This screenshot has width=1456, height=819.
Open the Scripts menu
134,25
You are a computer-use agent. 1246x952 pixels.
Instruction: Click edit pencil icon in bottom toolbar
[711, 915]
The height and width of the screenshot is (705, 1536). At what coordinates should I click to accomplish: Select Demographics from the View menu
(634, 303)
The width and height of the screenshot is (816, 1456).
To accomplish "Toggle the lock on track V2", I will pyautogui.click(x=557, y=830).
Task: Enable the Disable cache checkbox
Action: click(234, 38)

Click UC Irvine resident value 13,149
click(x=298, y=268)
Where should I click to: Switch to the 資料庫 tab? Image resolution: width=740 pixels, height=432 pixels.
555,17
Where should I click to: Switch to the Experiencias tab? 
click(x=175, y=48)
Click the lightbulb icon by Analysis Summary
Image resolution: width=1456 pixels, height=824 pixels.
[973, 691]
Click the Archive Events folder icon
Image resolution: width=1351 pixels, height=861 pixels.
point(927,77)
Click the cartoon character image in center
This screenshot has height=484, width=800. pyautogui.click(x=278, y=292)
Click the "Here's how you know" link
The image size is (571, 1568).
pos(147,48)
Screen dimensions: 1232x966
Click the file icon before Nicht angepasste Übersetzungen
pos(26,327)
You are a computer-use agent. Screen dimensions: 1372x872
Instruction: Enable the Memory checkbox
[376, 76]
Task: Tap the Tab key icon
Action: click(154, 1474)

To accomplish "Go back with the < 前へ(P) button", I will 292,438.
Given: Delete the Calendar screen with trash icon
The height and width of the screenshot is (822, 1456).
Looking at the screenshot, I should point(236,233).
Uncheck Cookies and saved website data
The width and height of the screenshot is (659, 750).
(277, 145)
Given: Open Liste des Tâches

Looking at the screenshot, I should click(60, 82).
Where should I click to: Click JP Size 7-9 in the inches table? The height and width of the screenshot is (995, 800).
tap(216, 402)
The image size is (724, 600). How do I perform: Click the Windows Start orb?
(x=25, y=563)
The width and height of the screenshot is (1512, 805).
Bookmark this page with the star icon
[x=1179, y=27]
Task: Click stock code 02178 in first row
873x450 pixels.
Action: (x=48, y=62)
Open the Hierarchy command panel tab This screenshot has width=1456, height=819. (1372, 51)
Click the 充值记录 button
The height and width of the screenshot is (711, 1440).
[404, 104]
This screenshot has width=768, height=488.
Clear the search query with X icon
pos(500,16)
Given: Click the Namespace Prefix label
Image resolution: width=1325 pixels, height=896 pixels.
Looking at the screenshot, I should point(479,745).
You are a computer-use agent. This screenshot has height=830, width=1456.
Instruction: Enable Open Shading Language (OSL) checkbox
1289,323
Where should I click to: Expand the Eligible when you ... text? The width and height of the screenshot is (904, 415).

EXERCISE GOAL →
How many lines in the items above contain the string "with", counting only matches in the same case? Give the number alone.

SOLUTION FOR THIS PROBLEM →
4